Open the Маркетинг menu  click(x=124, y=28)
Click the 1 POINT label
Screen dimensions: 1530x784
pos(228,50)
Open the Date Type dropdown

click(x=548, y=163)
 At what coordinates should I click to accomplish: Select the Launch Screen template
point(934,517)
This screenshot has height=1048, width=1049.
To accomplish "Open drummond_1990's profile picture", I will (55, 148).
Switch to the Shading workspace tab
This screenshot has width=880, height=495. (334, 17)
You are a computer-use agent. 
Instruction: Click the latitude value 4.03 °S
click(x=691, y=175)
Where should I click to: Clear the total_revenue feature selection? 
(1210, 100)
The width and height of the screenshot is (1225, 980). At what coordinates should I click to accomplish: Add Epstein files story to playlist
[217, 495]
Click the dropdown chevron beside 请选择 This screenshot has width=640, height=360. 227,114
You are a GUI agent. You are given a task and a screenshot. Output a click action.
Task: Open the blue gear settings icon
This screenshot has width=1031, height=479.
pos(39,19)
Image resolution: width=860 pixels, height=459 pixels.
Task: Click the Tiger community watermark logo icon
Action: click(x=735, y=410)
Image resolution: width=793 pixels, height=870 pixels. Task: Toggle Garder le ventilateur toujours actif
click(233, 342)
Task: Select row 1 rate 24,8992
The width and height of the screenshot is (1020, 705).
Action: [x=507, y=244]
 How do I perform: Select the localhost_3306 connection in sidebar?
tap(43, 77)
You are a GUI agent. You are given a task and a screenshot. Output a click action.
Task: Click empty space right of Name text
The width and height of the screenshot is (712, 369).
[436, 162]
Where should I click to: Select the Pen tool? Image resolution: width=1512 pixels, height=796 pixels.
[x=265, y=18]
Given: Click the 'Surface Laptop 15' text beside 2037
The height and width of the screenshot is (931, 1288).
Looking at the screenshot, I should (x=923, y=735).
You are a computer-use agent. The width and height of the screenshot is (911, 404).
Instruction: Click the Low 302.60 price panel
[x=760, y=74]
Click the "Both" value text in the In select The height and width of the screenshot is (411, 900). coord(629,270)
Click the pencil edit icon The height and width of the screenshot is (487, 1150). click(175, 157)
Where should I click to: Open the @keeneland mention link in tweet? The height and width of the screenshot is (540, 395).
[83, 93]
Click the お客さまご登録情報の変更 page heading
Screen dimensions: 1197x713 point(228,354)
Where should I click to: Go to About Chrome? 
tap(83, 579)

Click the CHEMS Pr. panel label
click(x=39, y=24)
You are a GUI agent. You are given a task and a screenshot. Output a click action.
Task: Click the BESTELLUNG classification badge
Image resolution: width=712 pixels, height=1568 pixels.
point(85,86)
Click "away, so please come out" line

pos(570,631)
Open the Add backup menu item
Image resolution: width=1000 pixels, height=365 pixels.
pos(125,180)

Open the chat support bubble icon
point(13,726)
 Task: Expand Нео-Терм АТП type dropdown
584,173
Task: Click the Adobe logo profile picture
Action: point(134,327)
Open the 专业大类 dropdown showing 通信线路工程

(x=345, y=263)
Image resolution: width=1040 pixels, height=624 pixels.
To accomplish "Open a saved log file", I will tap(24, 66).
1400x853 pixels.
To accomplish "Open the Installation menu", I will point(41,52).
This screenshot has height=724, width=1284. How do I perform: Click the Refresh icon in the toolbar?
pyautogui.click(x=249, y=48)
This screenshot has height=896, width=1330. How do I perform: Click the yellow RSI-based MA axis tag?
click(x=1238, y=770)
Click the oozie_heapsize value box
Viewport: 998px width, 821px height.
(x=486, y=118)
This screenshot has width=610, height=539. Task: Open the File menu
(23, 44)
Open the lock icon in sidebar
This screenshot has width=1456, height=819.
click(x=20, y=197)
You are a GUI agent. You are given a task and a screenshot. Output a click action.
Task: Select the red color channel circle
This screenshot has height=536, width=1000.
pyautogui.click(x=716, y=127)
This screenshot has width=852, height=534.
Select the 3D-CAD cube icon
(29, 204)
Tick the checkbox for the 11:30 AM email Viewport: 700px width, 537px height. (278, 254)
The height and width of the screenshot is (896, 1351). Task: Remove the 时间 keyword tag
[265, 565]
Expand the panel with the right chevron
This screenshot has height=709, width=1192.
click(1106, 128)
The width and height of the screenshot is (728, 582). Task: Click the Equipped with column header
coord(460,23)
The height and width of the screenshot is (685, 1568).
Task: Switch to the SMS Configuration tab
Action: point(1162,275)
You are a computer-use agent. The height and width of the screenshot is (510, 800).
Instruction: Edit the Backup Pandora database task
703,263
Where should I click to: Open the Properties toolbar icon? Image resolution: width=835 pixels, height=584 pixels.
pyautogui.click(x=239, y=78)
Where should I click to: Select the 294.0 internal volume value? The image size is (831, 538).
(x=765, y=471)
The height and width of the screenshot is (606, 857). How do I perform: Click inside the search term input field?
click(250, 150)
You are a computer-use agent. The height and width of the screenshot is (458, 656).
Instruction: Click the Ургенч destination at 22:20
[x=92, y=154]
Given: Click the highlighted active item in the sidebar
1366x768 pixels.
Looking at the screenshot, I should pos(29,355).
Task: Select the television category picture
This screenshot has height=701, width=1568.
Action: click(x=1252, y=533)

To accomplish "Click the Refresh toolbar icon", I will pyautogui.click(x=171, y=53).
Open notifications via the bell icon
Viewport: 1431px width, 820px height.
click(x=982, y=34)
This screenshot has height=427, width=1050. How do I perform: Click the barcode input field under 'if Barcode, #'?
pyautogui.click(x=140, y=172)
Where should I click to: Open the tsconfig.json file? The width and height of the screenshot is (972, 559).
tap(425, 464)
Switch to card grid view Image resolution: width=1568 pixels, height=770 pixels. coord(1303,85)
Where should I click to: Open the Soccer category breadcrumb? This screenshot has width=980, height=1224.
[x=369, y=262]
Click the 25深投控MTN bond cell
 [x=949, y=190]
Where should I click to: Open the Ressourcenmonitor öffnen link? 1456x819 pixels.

============================================================

§ **Exercise**: Copy the material above verbatim, beginning with the line that contains "Tick the checkbox" and continuing through the line that contains "(x=765, y=471)".

§ **The solution**:
Tick the checkbox for the 11:30 AM email Viewport: 700px width, 537px height. (278, 254)
The height and width of the screenshot is (896, 1351). Task: Remove the 时间 keyword tag
[265, 565]
Expand the panel with the right chevron
This screenshot has height=709, width=1192.
click(1106, 128)
The width and height of the screenshot is (728, 582). Task: Click the Equipped with column header
coord(460,23)
The height and width of the screenshot is (685, 1568).
Task: Switch to the SMS Configuration tab
Action: point(1162,275)
You are a computer-use agent. The height and width of the screenshot is (510, 800).
Instruction: Edit the Backup Pandora database task
703,263
Where should I click to: Open the Properties toolbar icon? Image resolution: width=835 pixels, height=584 pixels.
pyautogui.click(x=239, y=78)
Where should I click to: Select the 294.0 internal volume value? The image size is (831, 538).
(x=765, y=471)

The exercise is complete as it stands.